In a ruling issued this week, a three-judge panel of the Eleventh Circuit Court of Appeals set aside a lower court’s dismissal and said the plaintiffs had plausibly claimed a violation of their Second Amendment rights.
The dispute focuses on federal provisions that ban “unlawful drug users” of controlled substances, including marijuana, from possessing or purchasing guns.
Florida law allows medical marijuana, but the drug remains illegal under federal law.
Marijuana Users Are Not Criminals
Two residents, Vera Cooper and Nicole Hansell, who use marijuana for health reasons, were denied gun purchases after disclosing their use, while a retired police officer, Neill Franklin, owns a firearm but has avoided joining the medical program despite being eligible, fearing prosecution.
The Justice Department argued that marijuana users are comparable to felons or dangerous people historically barred from having guns.
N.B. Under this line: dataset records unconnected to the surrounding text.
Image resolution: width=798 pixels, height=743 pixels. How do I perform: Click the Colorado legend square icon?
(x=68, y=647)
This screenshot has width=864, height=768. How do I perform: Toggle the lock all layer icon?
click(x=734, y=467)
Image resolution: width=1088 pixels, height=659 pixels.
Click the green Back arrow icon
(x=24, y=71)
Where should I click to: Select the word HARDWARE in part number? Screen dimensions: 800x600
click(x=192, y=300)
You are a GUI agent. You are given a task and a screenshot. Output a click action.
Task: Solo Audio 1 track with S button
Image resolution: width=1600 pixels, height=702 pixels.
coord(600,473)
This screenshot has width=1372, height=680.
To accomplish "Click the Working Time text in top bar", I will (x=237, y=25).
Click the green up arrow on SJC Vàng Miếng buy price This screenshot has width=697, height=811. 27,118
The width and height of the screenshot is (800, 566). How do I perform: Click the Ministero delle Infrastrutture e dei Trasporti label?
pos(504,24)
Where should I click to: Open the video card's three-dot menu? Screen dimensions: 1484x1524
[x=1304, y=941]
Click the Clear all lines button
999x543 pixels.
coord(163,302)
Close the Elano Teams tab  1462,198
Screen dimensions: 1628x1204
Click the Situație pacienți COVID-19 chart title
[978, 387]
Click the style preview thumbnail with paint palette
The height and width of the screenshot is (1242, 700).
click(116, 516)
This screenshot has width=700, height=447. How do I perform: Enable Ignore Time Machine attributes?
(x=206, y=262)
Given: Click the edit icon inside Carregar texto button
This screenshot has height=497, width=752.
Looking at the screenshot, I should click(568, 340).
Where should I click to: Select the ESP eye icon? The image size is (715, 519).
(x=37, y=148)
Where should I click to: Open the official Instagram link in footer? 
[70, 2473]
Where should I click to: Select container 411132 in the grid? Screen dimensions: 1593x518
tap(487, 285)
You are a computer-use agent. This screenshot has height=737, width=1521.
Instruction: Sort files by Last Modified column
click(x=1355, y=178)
The district court agreed, pointing to traditions of disarming felons, alcoholics, and the mentally ill. The appeals court, however, disagreed, finding no basis, at least at this stage, for treating medical marijuana patients as criminals or dangerous.
“Viewing these allegations in the light most favorable to Cooper and Hansell, it appears they use rational thought in making their decision to use marijuana… Cooper’s and Hansell’s mental state is a far cry from that of addicts and alcoholics whose actions are controlled by their need to use,” the court wrote.
The court further noted that the complaint described conduct that, at most, could constitute a federal misdemeanor, and did not include any allegations of addiction, impairment, or other criminal activity.
The judges made clear, however, that the law still stands, but the plaintiffs can continue to fight their case, while the Justice Department may still try to prove later that some marijuana users pose risks similar to intoxicated or dangerous people historically barred from having guns.
“The Federal Government has failed, at the motion to dismiss stage, to establish that disarming Appellants is consistent with this Nation’s history and tradition of firearm regulation,” the court said.
A Long Trend
The ruling aligns with recent decisions by other federal appeals courts and adds momentum to a case challenging whether medical marijuana users can be barred under federal law from owning or buying firearms.
Last year, a U.S. appeals court said a Texas woman who owned a gun and used marijuana could not be prosecuted under federal law, ruling it unconstitutional to disarm her based on past drug use. The panel said that while restrictions may apply to people who are actively intoxicated, taking away firearms from a sober, non-violent person for past or occasional use does not align with historical gun laws.
In 2023, a federal judge in the Western District of Oklahoma also struck down the long-standing federal ban on marijuana users possessing firearms, calling the prohibition unconstitutional.
Courts, therefore, have questioned whether automatically banning marijuana users fits with the country’s long-standing tradition of firearm regulation, emphasizing that using medical marijuana doesn’t automatically make someone a danger and shouldn’t strip them of their Second Amendment rights without cause.